I did it in a class once, and I know some people that do it routinely, but this idea of colony PCR seems unnecessary, at least for the things I do. Putting a gene insert into a plasmid, transforming that plasmid in to competent cells, expressing proteins.
The things I have read suggest that you would perform colony PCR to see if a particular colony contains the plasmid you are looking for, OR to see if your cloning actually worked, by checking to see if the plasmid size on an agarose gel matches what you would expect for correctly ligated plasmid/insert product.
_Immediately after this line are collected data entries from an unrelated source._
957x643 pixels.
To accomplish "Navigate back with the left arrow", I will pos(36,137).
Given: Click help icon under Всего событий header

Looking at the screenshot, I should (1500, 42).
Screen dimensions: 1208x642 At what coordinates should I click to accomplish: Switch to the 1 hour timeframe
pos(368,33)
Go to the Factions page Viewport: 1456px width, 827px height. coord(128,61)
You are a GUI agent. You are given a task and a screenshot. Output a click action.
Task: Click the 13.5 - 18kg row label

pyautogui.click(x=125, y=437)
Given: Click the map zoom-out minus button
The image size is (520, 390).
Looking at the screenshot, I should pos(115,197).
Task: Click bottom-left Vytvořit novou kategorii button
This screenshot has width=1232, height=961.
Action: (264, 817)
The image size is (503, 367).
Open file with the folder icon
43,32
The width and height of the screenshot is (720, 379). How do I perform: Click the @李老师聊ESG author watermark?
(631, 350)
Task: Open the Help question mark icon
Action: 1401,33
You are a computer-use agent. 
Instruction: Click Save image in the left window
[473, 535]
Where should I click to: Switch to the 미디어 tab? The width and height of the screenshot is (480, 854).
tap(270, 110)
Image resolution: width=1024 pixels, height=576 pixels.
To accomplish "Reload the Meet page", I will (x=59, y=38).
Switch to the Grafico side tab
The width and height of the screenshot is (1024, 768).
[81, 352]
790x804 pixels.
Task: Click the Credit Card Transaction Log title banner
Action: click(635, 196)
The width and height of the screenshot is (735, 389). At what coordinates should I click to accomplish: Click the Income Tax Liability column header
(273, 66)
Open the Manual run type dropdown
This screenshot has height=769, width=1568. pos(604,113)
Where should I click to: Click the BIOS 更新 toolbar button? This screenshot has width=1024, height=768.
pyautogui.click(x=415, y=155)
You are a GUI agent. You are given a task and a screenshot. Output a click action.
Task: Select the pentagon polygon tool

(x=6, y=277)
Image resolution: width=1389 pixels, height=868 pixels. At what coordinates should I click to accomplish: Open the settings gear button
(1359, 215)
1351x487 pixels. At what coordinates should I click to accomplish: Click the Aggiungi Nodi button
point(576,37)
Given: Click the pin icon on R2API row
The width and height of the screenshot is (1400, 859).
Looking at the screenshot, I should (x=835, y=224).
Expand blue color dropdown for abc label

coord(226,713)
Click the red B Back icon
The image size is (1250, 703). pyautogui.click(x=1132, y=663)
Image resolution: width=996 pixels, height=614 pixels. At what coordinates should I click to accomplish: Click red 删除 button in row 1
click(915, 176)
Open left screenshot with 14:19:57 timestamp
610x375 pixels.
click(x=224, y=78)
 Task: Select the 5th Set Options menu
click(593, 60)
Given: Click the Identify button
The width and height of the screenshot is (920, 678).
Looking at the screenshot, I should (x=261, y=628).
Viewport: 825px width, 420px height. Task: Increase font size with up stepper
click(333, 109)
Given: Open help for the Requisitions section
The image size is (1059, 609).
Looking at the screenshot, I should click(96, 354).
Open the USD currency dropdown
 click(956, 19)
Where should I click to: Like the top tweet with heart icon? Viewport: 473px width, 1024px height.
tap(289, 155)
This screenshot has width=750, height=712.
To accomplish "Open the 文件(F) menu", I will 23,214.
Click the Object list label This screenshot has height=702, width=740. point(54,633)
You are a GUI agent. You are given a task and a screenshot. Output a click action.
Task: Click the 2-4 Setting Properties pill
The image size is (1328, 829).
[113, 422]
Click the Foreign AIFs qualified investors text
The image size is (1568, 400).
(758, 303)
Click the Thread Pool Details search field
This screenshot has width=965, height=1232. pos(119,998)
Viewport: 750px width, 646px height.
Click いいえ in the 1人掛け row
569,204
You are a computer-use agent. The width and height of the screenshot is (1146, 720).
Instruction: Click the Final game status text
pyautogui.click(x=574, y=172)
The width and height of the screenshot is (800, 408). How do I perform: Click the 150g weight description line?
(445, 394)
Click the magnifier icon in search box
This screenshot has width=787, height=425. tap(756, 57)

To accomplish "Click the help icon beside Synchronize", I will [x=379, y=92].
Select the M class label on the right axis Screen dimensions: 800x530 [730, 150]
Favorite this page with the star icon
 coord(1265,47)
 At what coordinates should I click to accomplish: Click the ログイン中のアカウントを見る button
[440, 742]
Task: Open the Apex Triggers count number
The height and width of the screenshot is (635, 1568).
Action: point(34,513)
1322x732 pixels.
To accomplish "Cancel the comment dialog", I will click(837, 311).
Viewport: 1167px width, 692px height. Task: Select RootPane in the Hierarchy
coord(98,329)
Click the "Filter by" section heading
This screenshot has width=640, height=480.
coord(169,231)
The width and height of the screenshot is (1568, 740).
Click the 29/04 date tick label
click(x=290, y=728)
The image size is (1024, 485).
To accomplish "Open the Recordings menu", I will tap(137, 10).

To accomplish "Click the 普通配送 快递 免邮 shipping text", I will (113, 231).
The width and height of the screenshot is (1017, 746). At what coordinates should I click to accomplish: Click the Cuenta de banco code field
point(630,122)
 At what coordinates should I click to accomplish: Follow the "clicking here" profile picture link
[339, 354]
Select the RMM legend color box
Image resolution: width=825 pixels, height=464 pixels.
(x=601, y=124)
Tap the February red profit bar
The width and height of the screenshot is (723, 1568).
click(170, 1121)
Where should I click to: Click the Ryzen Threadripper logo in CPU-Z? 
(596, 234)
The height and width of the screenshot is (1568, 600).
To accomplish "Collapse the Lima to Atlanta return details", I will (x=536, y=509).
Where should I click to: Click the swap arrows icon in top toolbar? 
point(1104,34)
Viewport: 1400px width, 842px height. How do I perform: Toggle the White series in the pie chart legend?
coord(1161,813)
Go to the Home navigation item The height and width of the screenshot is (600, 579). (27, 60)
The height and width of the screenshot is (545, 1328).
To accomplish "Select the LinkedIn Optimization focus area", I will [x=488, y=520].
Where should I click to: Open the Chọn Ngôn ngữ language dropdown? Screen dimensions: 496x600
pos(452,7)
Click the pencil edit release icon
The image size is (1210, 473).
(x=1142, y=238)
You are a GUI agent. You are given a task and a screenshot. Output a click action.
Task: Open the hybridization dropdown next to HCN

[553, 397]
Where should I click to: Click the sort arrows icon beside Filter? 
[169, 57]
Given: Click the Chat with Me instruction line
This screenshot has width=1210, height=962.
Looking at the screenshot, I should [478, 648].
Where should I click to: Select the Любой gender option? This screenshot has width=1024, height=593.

For the first step, I don’t really see necessity, particularly due to the usage of antibiotic resistance marker. If you transform in the evening on an amp plate and the plasmid confers amp resistance, doesn’t the presence of colony in the morning virtually guarantee the presence of plasmid within that colony’s cells, especially if you are going to transfer to liquid cultures right away in the morning?
The second purpose could be of merit, especially if you are not using ligation-independent methods, or if the insert is very large…
Cloning isn’t as easy as it sounds. When ligating an insert to a plasmid, some plasmids will self-ligate (when you have blund-ended ligation, TA-cloning, non-dephosphorylated ends…) and thus plasmids without an insert will also be transformed into the bacteria. And sometimes you get “junk” ligated into your vector. Thus, by doing a colony PCR you will find out if the colony is a “good” transformant, i.e. carrying the plasmids + insert (then you get a PCR product of the expected size), or if it is a “bad” transformant, i.e. carrying plasmid only (small PCR product or no product at all depending on the primers) or plasmid + junk insert (band of unexpected size).